Corroboree
Page 43
Eyre said, ‘Minil, the girl. Is she all right?’
The young man grinned, revealing several missing teeth, and pointed towards the far side of the fire. There, covered up by blankets, Minil was sleeping; watched over by an old woman.
‘Thank God,’ said Eyre.
‘Thank God,’ the Aborigine repeated.
Eyre pointed to his lips. ‘Do you have any water?’
The young man grinned again, and produced a shaped wooden bowl, filled with muddy-looking water. Eyre took it, and finished it in three large swallows. It wasn’t enough to quench his thirst, but it seemed impolite to ask for any more, particularly since the families may not have had very much to last themselves the night. Muddy water meant there had been hours of painstaking digging at water-holes. That much he knew from experience.

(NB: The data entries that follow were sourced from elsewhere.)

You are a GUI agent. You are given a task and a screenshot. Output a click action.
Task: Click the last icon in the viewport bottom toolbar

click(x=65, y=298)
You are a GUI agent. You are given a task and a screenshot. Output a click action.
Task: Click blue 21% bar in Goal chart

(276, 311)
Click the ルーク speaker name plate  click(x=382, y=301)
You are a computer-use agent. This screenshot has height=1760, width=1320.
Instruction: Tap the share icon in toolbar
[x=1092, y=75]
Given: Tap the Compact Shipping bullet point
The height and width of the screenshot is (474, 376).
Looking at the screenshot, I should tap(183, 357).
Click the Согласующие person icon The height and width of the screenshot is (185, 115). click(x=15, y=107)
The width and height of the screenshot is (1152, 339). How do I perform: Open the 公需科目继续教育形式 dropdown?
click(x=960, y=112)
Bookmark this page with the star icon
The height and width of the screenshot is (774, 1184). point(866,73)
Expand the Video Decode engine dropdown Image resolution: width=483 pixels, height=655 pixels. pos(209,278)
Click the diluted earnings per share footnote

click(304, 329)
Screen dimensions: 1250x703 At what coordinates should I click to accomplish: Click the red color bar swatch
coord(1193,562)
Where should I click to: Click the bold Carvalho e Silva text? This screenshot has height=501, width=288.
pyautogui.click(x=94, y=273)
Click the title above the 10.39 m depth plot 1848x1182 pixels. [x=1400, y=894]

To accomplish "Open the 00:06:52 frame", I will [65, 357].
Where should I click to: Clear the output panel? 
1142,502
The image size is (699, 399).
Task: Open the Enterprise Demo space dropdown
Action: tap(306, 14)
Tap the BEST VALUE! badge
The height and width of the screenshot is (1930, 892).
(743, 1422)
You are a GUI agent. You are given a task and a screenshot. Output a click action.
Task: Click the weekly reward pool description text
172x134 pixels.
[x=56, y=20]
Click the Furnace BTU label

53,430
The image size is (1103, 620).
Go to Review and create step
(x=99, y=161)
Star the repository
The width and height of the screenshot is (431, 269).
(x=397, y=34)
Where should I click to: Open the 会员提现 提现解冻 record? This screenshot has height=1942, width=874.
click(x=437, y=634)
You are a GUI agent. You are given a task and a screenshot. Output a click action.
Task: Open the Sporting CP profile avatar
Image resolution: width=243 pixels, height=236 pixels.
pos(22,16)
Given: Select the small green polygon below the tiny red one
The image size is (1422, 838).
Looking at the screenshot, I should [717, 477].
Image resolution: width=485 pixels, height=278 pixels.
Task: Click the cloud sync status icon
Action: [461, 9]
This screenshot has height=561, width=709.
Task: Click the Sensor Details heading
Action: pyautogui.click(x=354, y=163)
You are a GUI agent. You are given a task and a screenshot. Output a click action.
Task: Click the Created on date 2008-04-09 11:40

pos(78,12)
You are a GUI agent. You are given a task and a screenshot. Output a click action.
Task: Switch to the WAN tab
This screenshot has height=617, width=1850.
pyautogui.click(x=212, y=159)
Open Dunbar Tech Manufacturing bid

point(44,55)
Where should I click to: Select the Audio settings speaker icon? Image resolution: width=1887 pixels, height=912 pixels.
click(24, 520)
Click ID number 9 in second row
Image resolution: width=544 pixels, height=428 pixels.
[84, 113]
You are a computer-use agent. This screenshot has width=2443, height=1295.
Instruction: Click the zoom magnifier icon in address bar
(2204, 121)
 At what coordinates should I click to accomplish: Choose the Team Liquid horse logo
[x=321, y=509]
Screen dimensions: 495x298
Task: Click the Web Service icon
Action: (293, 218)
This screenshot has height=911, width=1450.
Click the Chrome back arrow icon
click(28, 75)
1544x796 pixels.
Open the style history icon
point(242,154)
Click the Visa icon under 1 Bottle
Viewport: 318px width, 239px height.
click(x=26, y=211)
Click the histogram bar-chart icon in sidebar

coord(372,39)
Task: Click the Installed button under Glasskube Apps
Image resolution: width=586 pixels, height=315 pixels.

Soon the elderly chief who had first greeted him came over, and shyly shook his hand. He gave a long speech, occasionally turning towards the fire, and pointing towards the roasting kangaroos, and Eyre understood that he was being invited to stay for a while, and share in the meal. ‘You’re very kind,’ acknowledged Eyre, nodding and smiling. ‘I have been trying to reach the sea. Fowler’s Bay, perhaps. Yalata, isn’t that what you call it?’ He made his fingers walk across the kangaroo-hide blanket, and said, ‘Yalata.’
‘Ah, Yalata!’ said the old man, beaming back at Eyre, and clapping his hands. Then he pointed towards the south-west; in a far more southerly direction than Eyre had imagined that Fowler’s Bay would actually lie.
‘Thank God,’ the young man repeated.
The old man placed his hand over his bony chest, and said, ‘Ngottha… Winja.’ Then he said, ‘Winja,’ again, and beamed some more. Eyre took this to mean that his name was Winja; and in return laid his own hand over his chest, and said, ‘Eyre.’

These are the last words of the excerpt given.